EXERCISE DIRECTIONS
Reproduce the I-LOFAR blog text between "It’s amazing to" and "prepare in Birr.", inclusive, renaming "internship" to "placement" throughout.

GIVEN TEXT
[Start]

It’s amazing to see the HBA come together as the tiles build up on the field. It’s really fulfilling to be able to see all of our work lead to the completion of the telescope! In the next blog, Rachel will give an insight into the experience that we had during a typical day of the internship!
Read the other three parts of our I-LOFAR blogs at www.myucdblog.com/tag/i-lofar/.
In the last blog, Kevin explained how we built the HBAs (High Band Antennas) which was our focus for a few weeks down in Birr. As well as building the HBAs, they had to be laid out on the field. This blog will set out a typical day during the internship as part of the HBA deployment team.
7.20 am
Time to wake up (after a 20 minute snooze) and eat breakfast which was the only meal we had to prepare in Birr.

[End]

RECORDED DATA
[Start]

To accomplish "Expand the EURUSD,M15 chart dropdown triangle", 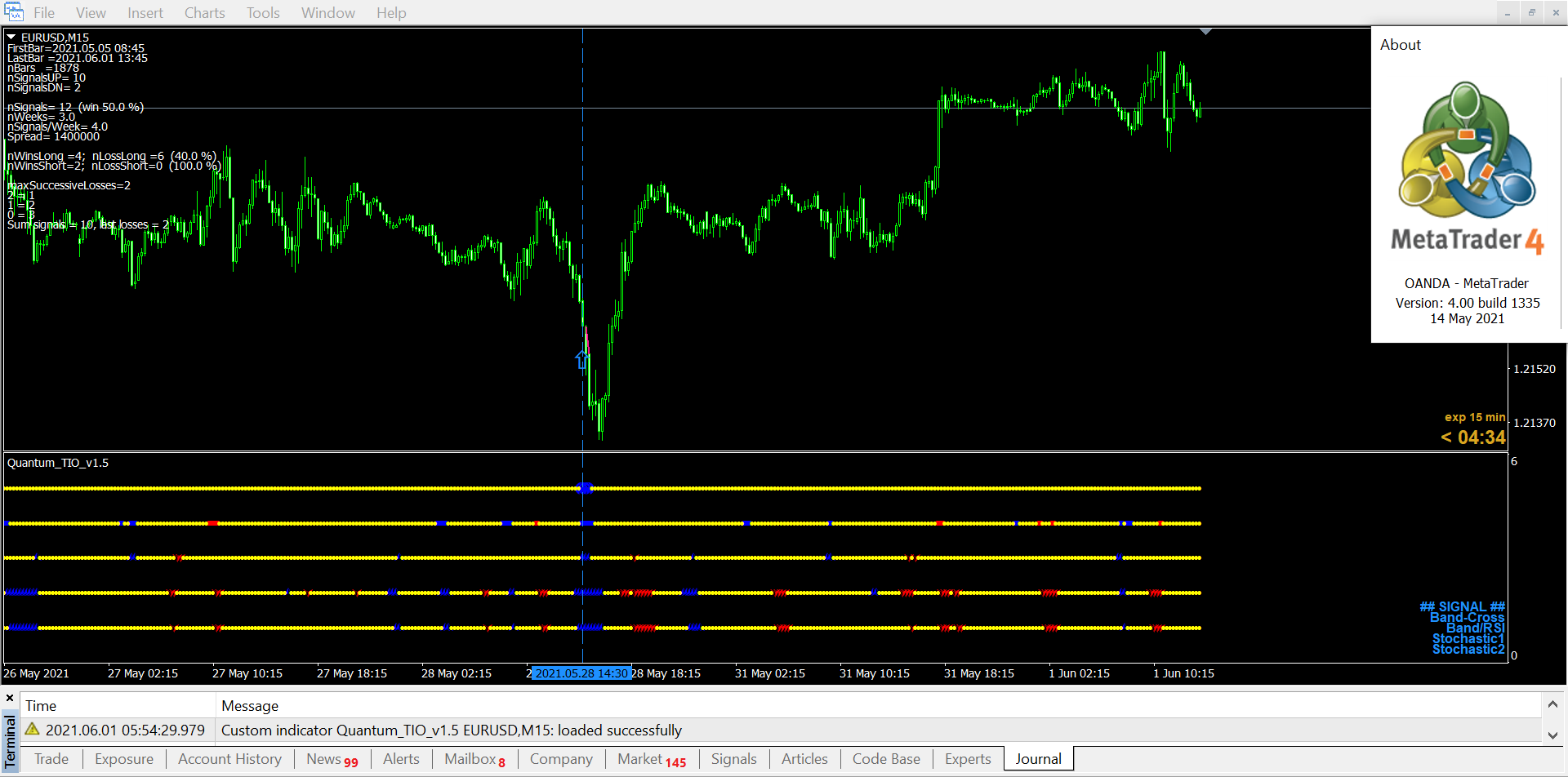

[End]

COMPLETED TASK
It’s amazing to see the HBA come together as the tiles build up on the field. It’s really fulfilling to be able to see all of our work lead to the completion of the telescope! In the next blog, Rachel will give an insight into the experience that we had during a typical day of the placement!
Read the other three parts of our I-LOFAR blogs at www.myucdblog.com/tag/i-lofar/.
In the last blog, Kevin explained how we built the HBAs (High Band Antennas) which was our focus for a few weeks down in Birr. As well as building the HBAs, they had to be laid out on the field. This blog will set out a typical day during the placement as part of the HBA deployment team.
7.20 am
Time to wake up (after a 20 minute snooze) and eat breakfast which was the only meal we had to prepare in Birr.